== Provided data ==
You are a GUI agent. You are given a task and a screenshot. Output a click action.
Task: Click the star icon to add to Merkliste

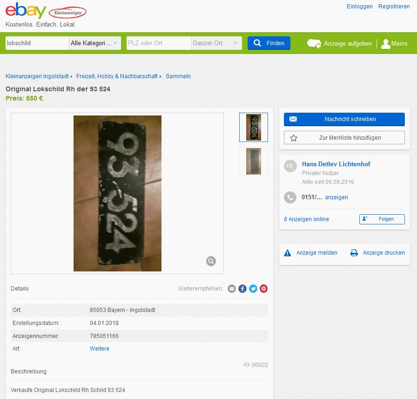tap(294, 138)
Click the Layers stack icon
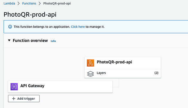 tap(90, 74)
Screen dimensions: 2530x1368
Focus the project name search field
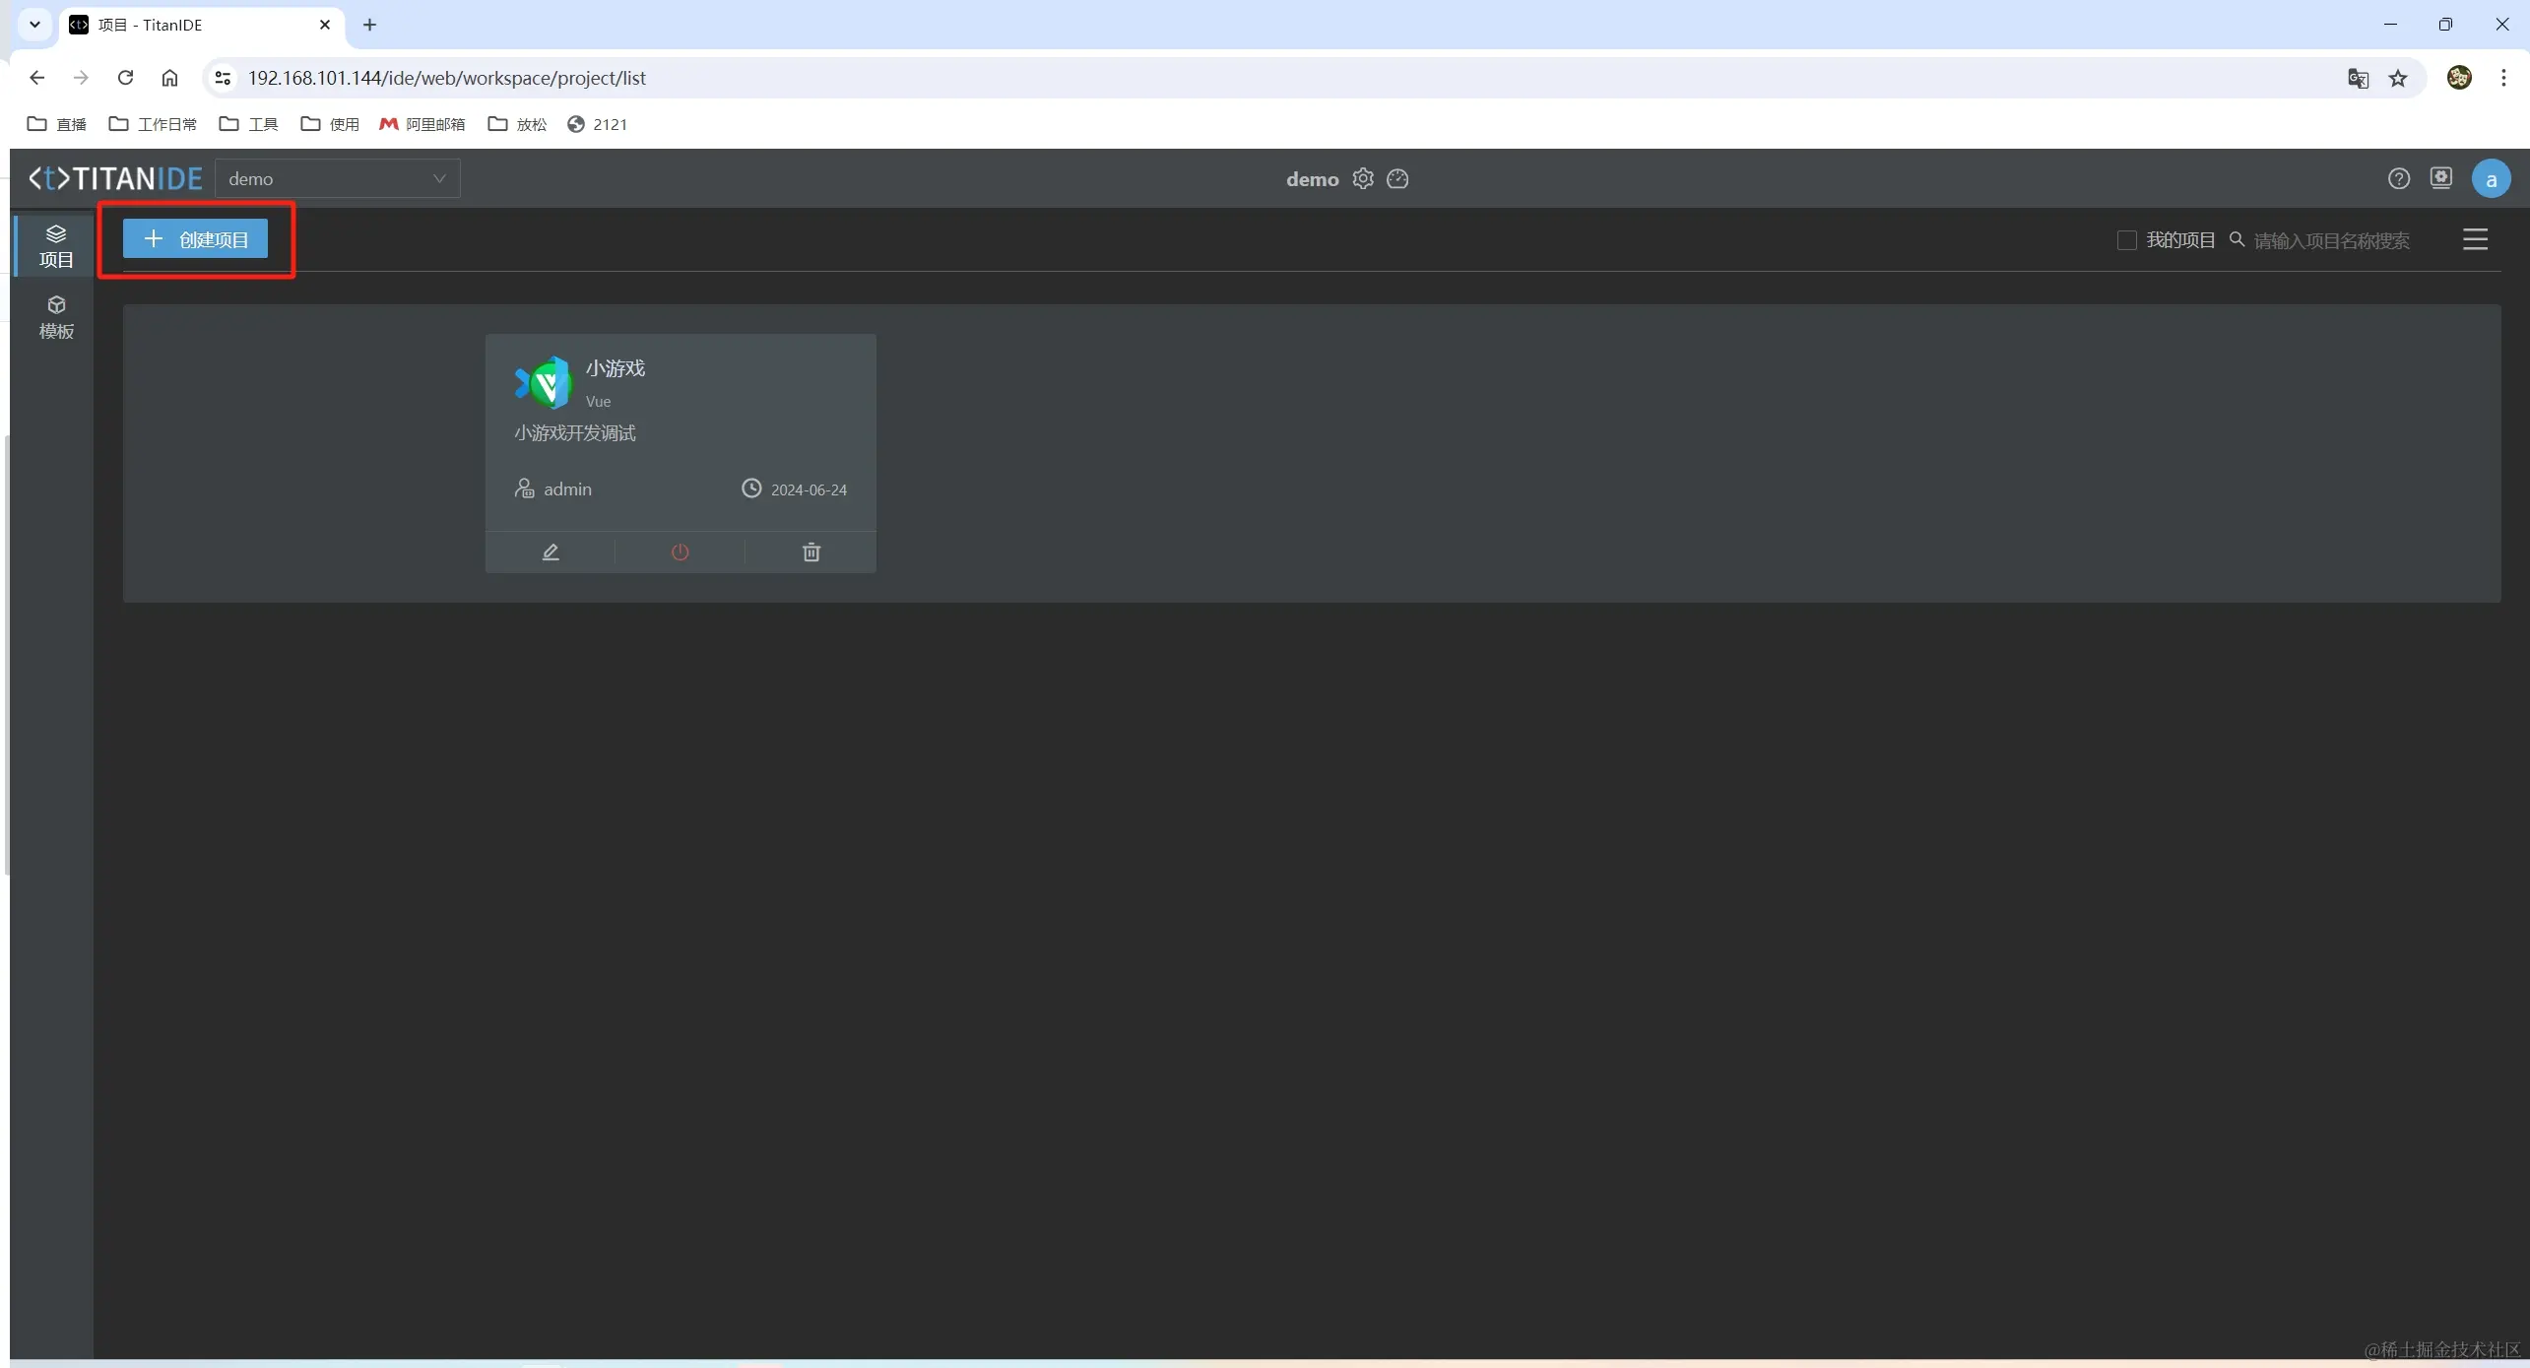[x=2331, y=241]
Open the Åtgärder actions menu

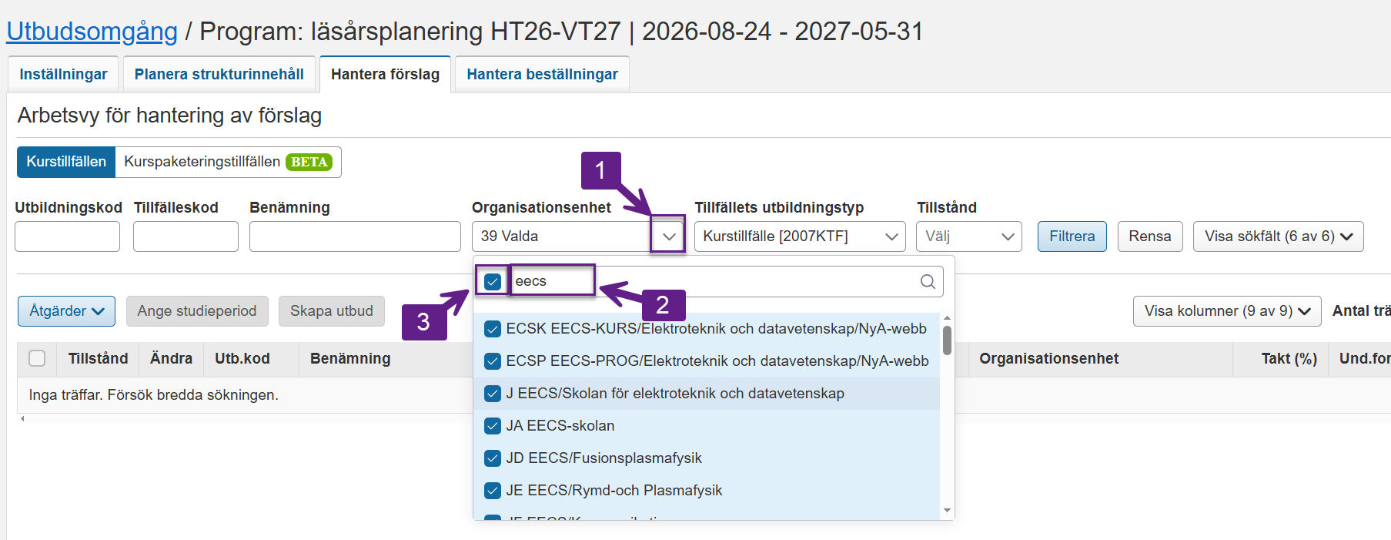point(66,311)
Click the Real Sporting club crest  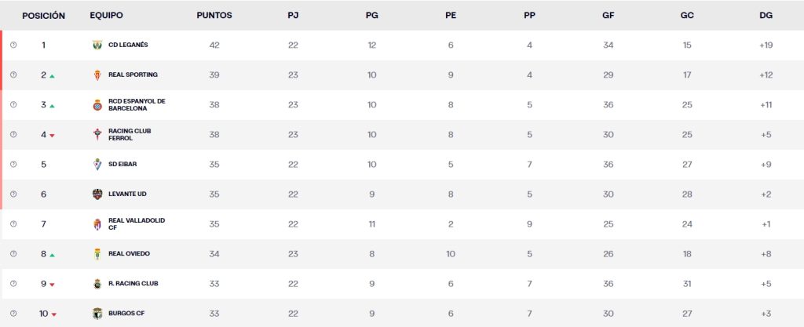click(97, 74)
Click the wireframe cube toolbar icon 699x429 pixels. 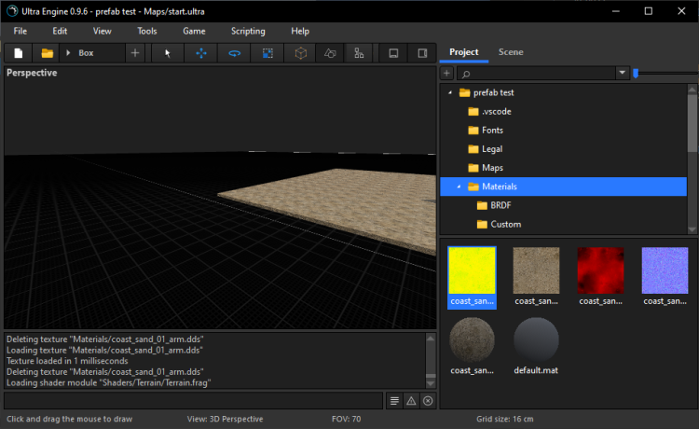click(300, 53)
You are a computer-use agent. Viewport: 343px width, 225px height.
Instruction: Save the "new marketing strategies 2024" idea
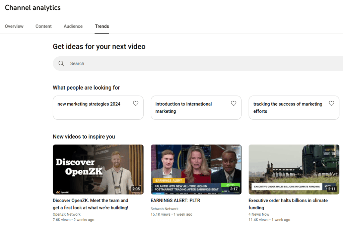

== What to produce ==
Retype the part of the listing that opens with the line containing "You are a computer-use" and runs through the end of the listing, both ends included, and leave the pictures out.

== Solution to this task ==
You are a computer-use agent. Viewport: 343px width, 225px height.
Instruction: Save the "new marketing strategies 2024" idea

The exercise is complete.